Denote each trial by \( Y_i \), and the total number of successes in N trials by \( Z = \sum_{i=1}^{N} Y_i \).
Then the probability can be written as \( P(Z=k) = {N \choose k} p^k (1-p)^{N-k} \).
This can be seen because the number of ways of getting *k* successes out of *N* trials is given by the binomial coefficient \( {N \choose k} \).
Then given *k* successes and *N - k* failures the probability of that outcome is the product of the probability for each Bernoulli random variable; \( p^k (1-p)^{N-k} \).
A variable with this probability distribution is called Binomally distributed.

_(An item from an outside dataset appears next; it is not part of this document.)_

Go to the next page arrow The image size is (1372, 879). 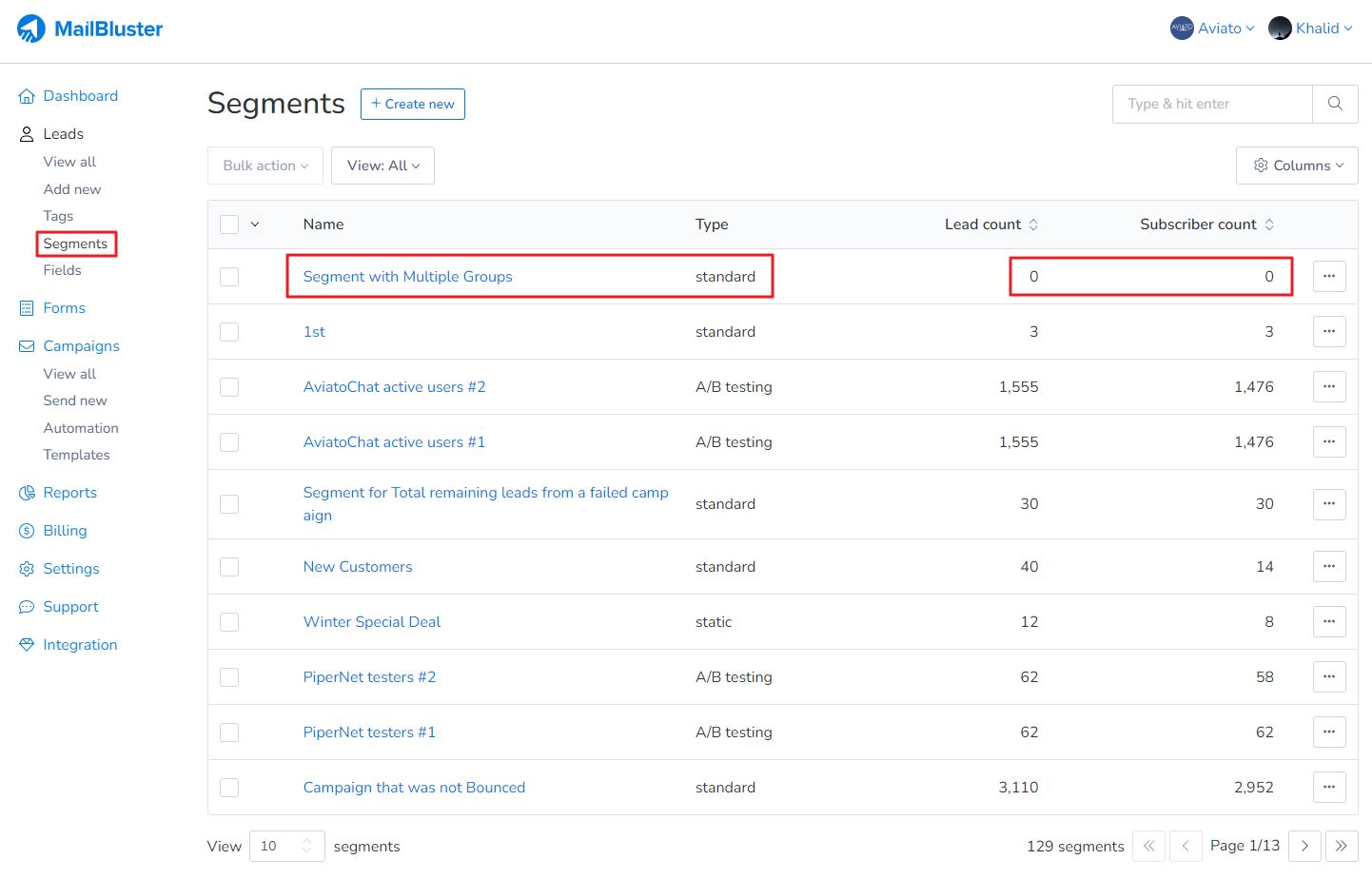[1304, 846]
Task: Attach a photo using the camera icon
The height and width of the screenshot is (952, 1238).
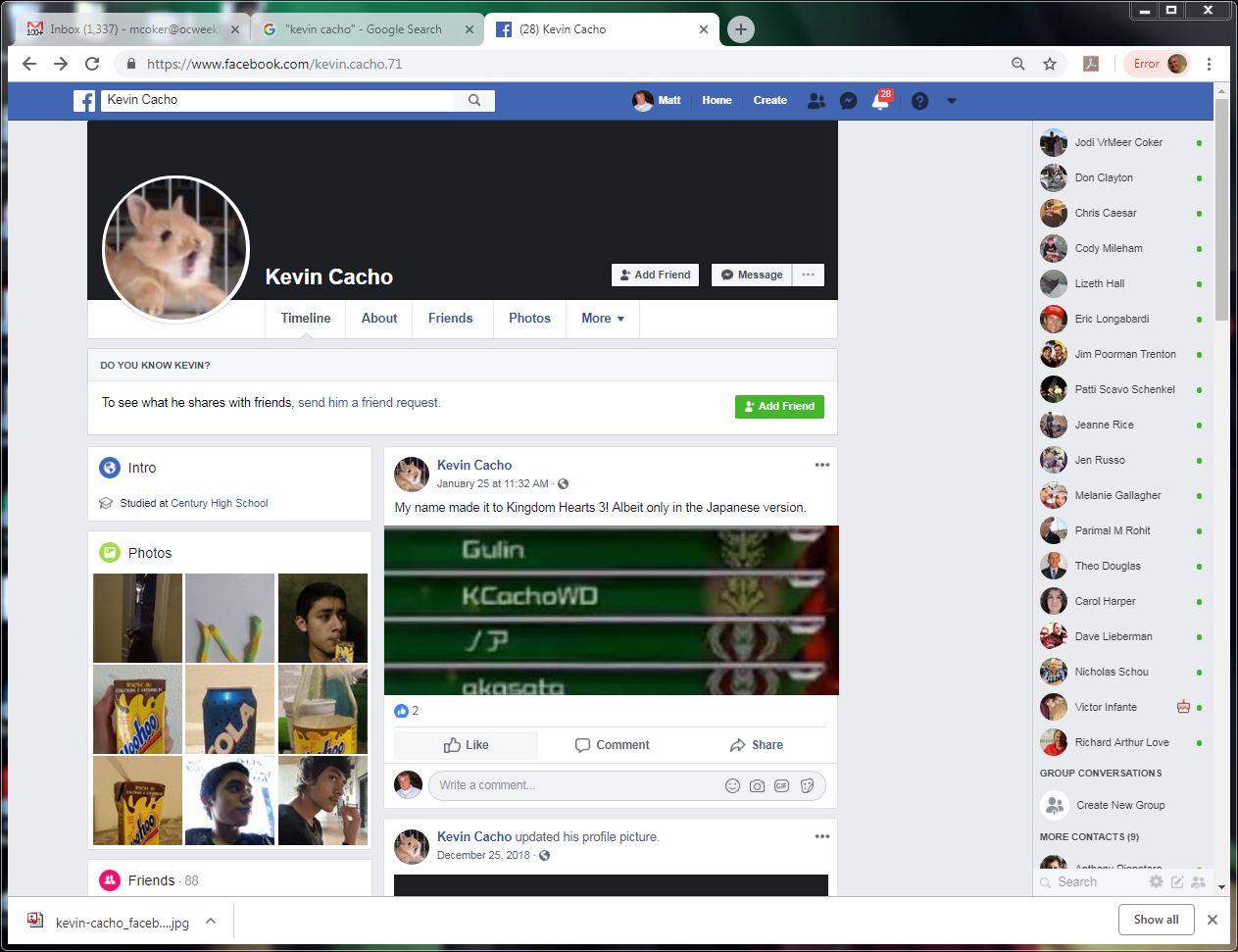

Concretely flipping a fair coin 3 times, each time the result is H or T. There is only one way to get 3 heads, HHH, but 3 ways to get 2 heads and 1 tail; THH, HTH, HHT. Since each outcome is equally likely in this example \( P(Z=3) = \frac{1}{8} \) and \( P(Z=2) = \frac{3}{8} \). You can visualise this with probability squares.

This answers the question of how many heads you would expect if you flip a fair coin 10 times. The probability of getting exactly 5 heads is \( {5 \choose 10} \frac{1}{2^{10}} \) which is approximately 25%. But the probability of getting exactly 10 heads is \( \frac{1}{2^{10}} \) which is about 0.1%. Doing these calculations is straightforward on a computer; but we can get a general idea by looking at the mean and standard deviation.

Trying to calculate the expectation value and variance directly from the probability distribution requires some tricky combinatorics, like you'd find in the excellent book Concrete Mathematics. But the expectation value of a sum of random variables is the sum of the expectation values; so \( E(Z) = \sum_{i=1}^{N} E(Y_i) = Np \). This makes intuitive sense; if we send out 100 emails and the open rate is 30%, we expect \( 100 \times 0.3 = 30 \) emails to be opened.

Similarly the variance of a sum of *independent* random variables is the sum of their variances.
So the total variance is \( V(Z) = Np(1-p) \), and so the standard deviation increases with the square root of N.
The coefficient of variation, that is the standard deviation relative to the mean, is \( \sqrt{\frac{1-p}{Np}} \).
So quadrupling the sample size halves the spread of the results relative to the mean.

For example there's a 96% chance of getting 40 to 60 heads in 100 flips of a fair coin; that is 50 ± 20%. If we quadruple the number of flips we just double the range; so there 96% change of getting 180 to 220 heads in 400 flips of a fair coin, that is 200 ± 10%. If we quadruple the number flips again then in 1600 flips there's a 95% chance of getting 800 ± 5% heads, that is 760 to 840 heads.

In fact as the number of trials increases the binomial distribution gets close to a Normal distribution.
It's a bit complicated exactly when this approximation applies, but it's slower for more extreme *p*.